分组：按步骤2)中反向聚合填料c的不同，将实验分为k、l、m三组，k采用ab-8大孔树脂，l采用d-101大孔树脂，m采用nm100-反向聚合物色谱填料。通过hplc法检测每组毕扣扣灵碱与原阿片碱的收率和产品纯度，其结果如表4所示

表4，实施例四的分组实验结果

上述实验结果表明，反向聚合填料c采用ab-8大孔树脂，l采用d-101大孔树脂，m采用nm100-反向聚合物色谱填料的收率均在80％以上，纯度均在99％以上，结果之间无显著性差异，故该三种提取方式均为本发明的优选方式。

实施例五

1)提取：取药材夏天无，粉碎，用酸性甲醇或乙醇溶液提取，所述酸性甲醇或乙醇溶液含有体积百分比为0.1-2％的盐酸，以及体积百分比为50-100％的甲醇或乙醇。回流提取，得提取液a，每次提取1-2小时，提取3-6次，合并提取液，50-70℃减压浓缩至无醇，收集得浓缩液b。

2)分离富集：取浓缩液b，用0.1％-2％盐酸溶液调ph为3-5，上反向聚合填料c进行吸附,反向聚合填料c为ab-8大孔树脂，先用3个柱体积水洗脱，得水洗液d，后用3倍柱体积的醇溶液e解析，收集解析液f，再用醇溶液g解析，醇溶液g为80-95％甲醇或乙醇，解析得解析液h。

3)纯化：取解析液h，50-60℃减压浓缩至无醇，氨水调ph为8-10，静置2小时，过滤沉淀，沉淀用甲醇溶解后用60-80目硅胶拌样，得过柱原料i，i为黄色分散颗粒，将i上样，用二氯甲烷-甲醇体系洗脱，洗脱剂体积百分比从100:1-80:1-10:1，收集洗脱剂二氯甲烷-甲醇体积百分比为80:1-40:1的区间溶液j，在洗脱过程中，产品出现棕色、灰黑色和黑色三个色带，黑色色带主要为毕扣扣灵碱，收集该色带的洗脱液，用tlc进行跟踪检测，tlc检测条件为二氯甲烷：甲醇(60:1)；解析液f，50-60℃减压浓缩，氨水调ph至9-10，析出沉淀k，过滤待进一步纯化；水洗液d，氨水调ph至9-10，析出沉淀l，过滤待进一步纯化。

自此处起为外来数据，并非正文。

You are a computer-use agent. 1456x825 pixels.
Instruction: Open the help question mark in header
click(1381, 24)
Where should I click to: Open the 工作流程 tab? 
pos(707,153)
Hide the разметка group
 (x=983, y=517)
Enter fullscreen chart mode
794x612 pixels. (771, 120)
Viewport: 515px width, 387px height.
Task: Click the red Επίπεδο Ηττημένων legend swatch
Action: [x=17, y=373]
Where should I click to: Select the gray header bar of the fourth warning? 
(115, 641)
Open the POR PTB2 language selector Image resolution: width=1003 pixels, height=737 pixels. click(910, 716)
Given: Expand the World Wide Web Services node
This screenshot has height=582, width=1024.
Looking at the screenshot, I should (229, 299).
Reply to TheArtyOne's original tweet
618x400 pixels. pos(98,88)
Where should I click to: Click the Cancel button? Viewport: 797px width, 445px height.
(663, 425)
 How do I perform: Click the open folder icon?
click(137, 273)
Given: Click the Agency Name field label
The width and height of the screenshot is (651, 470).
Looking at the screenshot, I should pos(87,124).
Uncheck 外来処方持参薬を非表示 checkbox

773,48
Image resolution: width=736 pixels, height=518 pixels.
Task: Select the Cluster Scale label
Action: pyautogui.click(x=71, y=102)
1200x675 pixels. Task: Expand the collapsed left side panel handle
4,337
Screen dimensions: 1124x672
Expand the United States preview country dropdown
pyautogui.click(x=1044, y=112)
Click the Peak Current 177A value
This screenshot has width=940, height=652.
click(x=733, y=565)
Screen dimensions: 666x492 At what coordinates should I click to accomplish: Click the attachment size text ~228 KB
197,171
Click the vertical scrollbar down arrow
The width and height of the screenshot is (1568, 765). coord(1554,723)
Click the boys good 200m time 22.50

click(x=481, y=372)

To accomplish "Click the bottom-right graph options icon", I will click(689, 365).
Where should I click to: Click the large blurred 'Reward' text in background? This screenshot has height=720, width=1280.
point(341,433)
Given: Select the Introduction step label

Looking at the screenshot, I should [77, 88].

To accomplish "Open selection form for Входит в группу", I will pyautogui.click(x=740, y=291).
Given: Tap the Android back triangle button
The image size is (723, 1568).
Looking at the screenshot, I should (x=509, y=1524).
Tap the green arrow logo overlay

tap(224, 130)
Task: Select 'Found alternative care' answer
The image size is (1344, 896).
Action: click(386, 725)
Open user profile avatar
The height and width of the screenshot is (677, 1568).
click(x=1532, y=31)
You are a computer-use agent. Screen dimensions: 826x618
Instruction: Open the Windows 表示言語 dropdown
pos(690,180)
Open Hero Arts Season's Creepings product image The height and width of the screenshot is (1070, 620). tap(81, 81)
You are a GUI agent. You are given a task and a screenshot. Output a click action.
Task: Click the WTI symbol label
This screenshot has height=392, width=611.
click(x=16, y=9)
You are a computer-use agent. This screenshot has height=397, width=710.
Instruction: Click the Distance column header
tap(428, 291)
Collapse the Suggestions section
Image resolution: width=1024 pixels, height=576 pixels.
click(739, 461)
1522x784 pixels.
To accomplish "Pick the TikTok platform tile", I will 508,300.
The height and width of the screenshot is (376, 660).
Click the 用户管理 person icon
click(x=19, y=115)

4)结晶干燥：溶液j减压浓缩得浸膏m，浸膏m用二氯甲烷-甲醇体系结晶两次得毕扣扣灵碱纯品，纯品于40-50℃真空鼓风干燥，得到该系列产品的纯品粉末；沉淀k及沉淀l用二氯甲烷-无水乙醇体系结晶一次得原阿片碱纯品，纯品于40-50℃真空鼓风干燥，得到该系列产品的纯品粉末。

分组：按步骤2)中按醇溶液e中甲醇或乙醇体积百分比的不同，将实验分为n、o、p、q、r、s组。n组为10-30％甲醇，o组为30-50％甲醇，p组为50-70％甲醇，q组10-30％乙醇，r组为30-50％乙醇，s组为50-70％乙醇。通过hplc法检测每组毕扣扣灵碱与原阿片碱的收率和产品纯度，其结果如表5所示

表5，实施例五的分组实验结果

上述实验结果表明，醇e溶液中甲醇或乙醇体积百分比为30-50％时为本发明的优选实施方式。

实施例六

1)提取：取药材夏天无，粉碎，用酸性甲醇或乙醇溶液提取，所述酸性甲醇或乙醇溶液含有体积百分比为0.1-2％的盐酸，以及体积百分比为50-100％的甲醇或乙醇。回流提取，得提取液a，每次提取1-2小时，提取3-6次，合并提取液，50-70℃减压浓缩至无醇，收集得浓缩液b。

2)分离富集：取浓缩液b，用0.1％-2％盐酸溶液调ph为3-5，上反向聚合填料c进行吸附,反向聚合填料c为ab-8大孔树脂，先用3个柱体积水洗脱，得水洗液d，后用3倍柱体积的醇溶液e解析，醇溶液e为30-50％的甲醇或乙醇，收集解析液f，再用醇溶液g解析，解析得解析液h。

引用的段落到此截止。